Jim: “What about my audition tape?”
Richard: “I’m sure you’re fine, you start doing overnights tomorrow!”
Yep, true story. Here’s another gem:
The sales force at CBS Records was notorious for their heavy drinking. This meant late night partying and ultra heavy hangovers the next day.
One of our most famous sales branch managers was a guy named Dave Swengros. Dave was in charge of the Atlanta Branch offices and oversaw all the salesmen, the point of purchase display people, and the local promotion managers who brought the records to radio stations for airplay.
One day a very colorful character who went on to be legendary in the business came in to interview for the job of Columbia Records Local Promotion Manager, Atlanta.
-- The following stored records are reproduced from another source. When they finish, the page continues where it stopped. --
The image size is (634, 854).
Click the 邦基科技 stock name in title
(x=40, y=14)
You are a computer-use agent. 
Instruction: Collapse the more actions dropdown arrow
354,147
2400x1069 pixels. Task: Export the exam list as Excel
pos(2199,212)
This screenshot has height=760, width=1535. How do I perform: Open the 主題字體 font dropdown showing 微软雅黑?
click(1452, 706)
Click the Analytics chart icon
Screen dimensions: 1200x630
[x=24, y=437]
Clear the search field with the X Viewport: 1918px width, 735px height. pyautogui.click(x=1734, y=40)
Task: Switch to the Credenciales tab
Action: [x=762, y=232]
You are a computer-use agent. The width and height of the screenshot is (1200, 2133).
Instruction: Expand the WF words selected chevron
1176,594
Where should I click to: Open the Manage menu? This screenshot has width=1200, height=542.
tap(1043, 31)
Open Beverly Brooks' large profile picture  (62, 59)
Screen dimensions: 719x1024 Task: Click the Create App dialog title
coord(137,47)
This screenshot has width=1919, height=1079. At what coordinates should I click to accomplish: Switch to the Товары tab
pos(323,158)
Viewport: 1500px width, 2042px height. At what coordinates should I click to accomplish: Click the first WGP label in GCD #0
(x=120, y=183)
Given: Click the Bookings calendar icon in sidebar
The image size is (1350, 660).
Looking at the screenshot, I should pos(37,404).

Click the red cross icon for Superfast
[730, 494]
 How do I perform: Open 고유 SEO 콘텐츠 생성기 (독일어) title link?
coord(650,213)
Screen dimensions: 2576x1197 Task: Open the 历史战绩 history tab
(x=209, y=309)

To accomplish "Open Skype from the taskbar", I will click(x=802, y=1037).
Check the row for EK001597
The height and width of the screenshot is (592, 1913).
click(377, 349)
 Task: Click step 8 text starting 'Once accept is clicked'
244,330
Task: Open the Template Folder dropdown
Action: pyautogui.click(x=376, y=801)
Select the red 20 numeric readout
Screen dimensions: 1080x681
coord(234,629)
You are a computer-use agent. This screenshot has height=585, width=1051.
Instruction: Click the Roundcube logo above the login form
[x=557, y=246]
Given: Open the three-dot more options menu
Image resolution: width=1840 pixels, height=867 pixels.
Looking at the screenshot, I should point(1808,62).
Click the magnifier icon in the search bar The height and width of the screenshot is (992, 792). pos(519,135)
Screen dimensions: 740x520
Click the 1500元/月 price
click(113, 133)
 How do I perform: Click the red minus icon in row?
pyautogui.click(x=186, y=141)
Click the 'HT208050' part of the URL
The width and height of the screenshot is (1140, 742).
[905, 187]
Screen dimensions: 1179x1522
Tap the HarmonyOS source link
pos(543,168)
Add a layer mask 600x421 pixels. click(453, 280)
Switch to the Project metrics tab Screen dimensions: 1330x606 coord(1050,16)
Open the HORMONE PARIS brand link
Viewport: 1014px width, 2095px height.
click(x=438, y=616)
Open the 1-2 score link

His name is John Fagot and over the years has become a great friend to many of us. John, whose personality is larger than life, walked in with his then popular bellbottom pants, big platform shoes, a jacket and his trademark—a very wide, and colorfully loud, outrageous tie.
John sits down in a chair across from Dave who’s sitting behind his big desk. Dave starts the interview–Fagot is feeling very woozy from his own partying the night before. After a few more questions John starts looking around nervously, spies a potted plant next to his chair, looks up at Dave and says, “Please excuse me.” He leans over, pulls the planter close to him, and throws up in the planter!
“So sorry Mr. Swengros. I had a late one last night and…”
Dave looks at John, sees a great kindred spirit, interrupts waving his hands, and exclaims with a knowing smile–“YOU’RE HIRED!”
I remember being ultra careful with the people I hired over the years but my priorities weren’t so much about a person’s business abilities as much as their people skills and their love for the artists and the music that we were working with.
In the 80’s when I became a Vice President at Columbia I was looking for a new assistant. I interviewed over 25 people, both men and women. Some had great typing skills, others were fabulous at spreadsheets and working with budgets, others were very savvy about the inner workings of the label, but the person who won the job did not possess any of those skills. Her name was Rasa Alksninis, she was Lithuanian, seemed to possess a deep beautiful soul, and was very up on the new music of the day.
What sealed the deal was during our interview she spotted a cassette on my desk with the name Chris Whitley. We were looking to sign Chris who was an incredible blues/rock singer songwriter. He was also noted for playing slide on authentic Dobro guitars. At the time not many people knew of him, he had a small following of fans in Greenwich Village where he’d play out.
Chris Whitley – “Big Country Sky”
“How do you know about Chris Whitley??” I was kind of shocked. She said, “I like a lot of the new music that’s being played these days and I go to the Village to check out new artists. Chris is one of my favorites—he’s really good!”
Of all the skills in the world this meant more to me than anything. The fact that Rasa was a music fan and moreover so hip that she was wired into the new underground music scene.
Rasa went on to learn everything in the music business she would need to know and eventually became a producer for The Columbia Records Radio Hour series and also ran the Pink Floyd blimp program. She was one of those special ones who make things work and also in a very easygoing manner–everyone loved her.
So there you have it, a glimpse of the early 70’s, how the music business worked then, and how even years later, creativity and the love of music could easily be rewarded beyond usual day to day business skills.
Hope you are all having a rocking summer!